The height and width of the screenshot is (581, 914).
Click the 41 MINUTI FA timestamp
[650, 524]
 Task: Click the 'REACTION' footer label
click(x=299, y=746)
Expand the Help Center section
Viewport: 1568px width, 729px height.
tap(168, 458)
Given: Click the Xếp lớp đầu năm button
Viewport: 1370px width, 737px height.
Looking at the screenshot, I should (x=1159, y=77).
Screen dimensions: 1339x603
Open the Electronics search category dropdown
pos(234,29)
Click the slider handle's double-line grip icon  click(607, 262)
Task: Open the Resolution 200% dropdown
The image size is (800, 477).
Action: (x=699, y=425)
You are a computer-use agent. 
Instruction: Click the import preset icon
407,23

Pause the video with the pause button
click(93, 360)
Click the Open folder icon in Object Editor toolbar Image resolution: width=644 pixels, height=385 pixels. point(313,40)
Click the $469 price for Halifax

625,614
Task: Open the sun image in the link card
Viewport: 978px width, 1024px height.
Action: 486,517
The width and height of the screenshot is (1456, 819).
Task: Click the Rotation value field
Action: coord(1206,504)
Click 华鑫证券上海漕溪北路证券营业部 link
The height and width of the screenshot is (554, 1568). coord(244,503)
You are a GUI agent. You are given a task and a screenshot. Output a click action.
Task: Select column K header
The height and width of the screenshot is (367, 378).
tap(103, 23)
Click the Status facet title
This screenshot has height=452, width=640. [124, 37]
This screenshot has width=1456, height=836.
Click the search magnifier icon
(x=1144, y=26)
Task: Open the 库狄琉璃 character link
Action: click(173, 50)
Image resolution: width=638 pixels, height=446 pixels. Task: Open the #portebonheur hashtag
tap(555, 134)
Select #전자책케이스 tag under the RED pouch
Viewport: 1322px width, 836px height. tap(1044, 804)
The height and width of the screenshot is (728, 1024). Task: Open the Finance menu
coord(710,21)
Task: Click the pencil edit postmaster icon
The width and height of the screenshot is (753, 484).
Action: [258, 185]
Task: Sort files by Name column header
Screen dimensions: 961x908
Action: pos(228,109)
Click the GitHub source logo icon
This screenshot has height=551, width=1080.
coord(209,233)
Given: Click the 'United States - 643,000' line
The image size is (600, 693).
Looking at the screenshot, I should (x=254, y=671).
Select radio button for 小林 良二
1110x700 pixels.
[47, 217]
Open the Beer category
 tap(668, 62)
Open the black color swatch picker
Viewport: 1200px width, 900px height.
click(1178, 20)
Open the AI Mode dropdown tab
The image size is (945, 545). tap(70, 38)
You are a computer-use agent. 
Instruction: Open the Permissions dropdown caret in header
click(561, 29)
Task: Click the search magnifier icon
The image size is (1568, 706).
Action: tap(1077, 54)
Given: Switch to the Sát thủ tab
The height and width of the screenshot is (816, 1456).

·····

▶ [TASK DETAILS]: Repeat the records exactly, including every line.

▶ [RESULT FOR THIS EXERCISE]:
The height and width of the screenshot is (581, 914).
Click the 41 MINUTI FA timestamp
[650, 524]
 Task: Click the 'REACTION' footer label
click(x=299, y=746)
Expand the Help Center section
Viewport: 1568px width, 729px height.
tap(168, 458)
Given: Click the Xếp lớp đầu năm button
Viewport: 1370px width, 737px height.
Looking at the screenshot, I should (x=1159, y=77).
Screen dimensions: 1339x603
Open the Electronics search category dropdown
pos(234,29)
Click the slider handle's double-line grip icon  click(607, 262)
Task: Open the Resolution 200% dropdown
The image size is (800, 477).
Action: (x=699, y=425)
You are a computer-use agent. 
Instruction: Click the import preset icon
407,23

Pause the video with the pause button
click(93, 360)
Click the Open folder icon in Object Editor toolbar Image resolution: width=644 pixels, height=385 pixels. point(313,40)
Click the $469 price for Halifax

625,614
Task: Open the sun image in the link card
Viewport: 978px width, 1024px height.
Action: 486,517
The width and height of the screenshot is (1456, 819).
Task: Click the Rotation value field
Action: coord(1206,504)
Click 华鑫证券上海漕溪北路证券营业部 link
The height and width of the screenshot is (554, 1568). coord(244,503)
You are a GUI agent. You are given a task and a screenshot. Output a click action.
Task: Select column K header
The height and width of the screenshot is (367, 378).
tap(103, 23)
Click the Status facet title
This screenshot has height=452, width=640. [124, 37]
This screenshot has width=1456, height=836.
Click the search magnifier icon
(x=1144, y=26)
Task: Open the 库狄琉璃 character link
Action: click(173, 50)
Image resolution: width=638 pixels, height=446 pixels. Task: Open the #portebonheur hashtag
tap(555, 134)
Select #전자책케이스 tag under the RED pouch
Viewport: 1322px width, 836px height. tap(1044, 804)
The height and width of the screenshot is (728, 1024). Task: Open the Finance menu
coord(710,21)
Task: Click the pencil edit postmaster icon
The width and height of the screenshot is (753, 484).
Action: [258, 185]
Task: Sort files by Name column header
Screen dimensions: 961x908
Action: pos(228,109)
Click the GitHub source logo icon
This screenshot has height=551, width=1080.
coord(209,233)
Given: Click the 'United States - 643,000' line
The image size is (600, 693).
Looking at the screenshot, I should (x=254, y=671).
Select radio button for 小林 良二
1110x700 pixels.
[47, 217]
Open the Beer category
 tap(668, 62)
Open the black color swatch picker
Viewport: 1200px width, 900px height.
click(1178, 20)
Open the AI Mode dropdown tab
The image size is (945, 545). tap(70, 38)
You are a computer-use agent. 
Instruction: Open the Permissions dropdown caret in header
click(561, 29)
Task: Click the search magnifier icon
The image size is (1568, 706).
Action: tap(1077, 54)
Given: Switch to the Sát thủ tab
The height and width of the screenshot is (816, 1456).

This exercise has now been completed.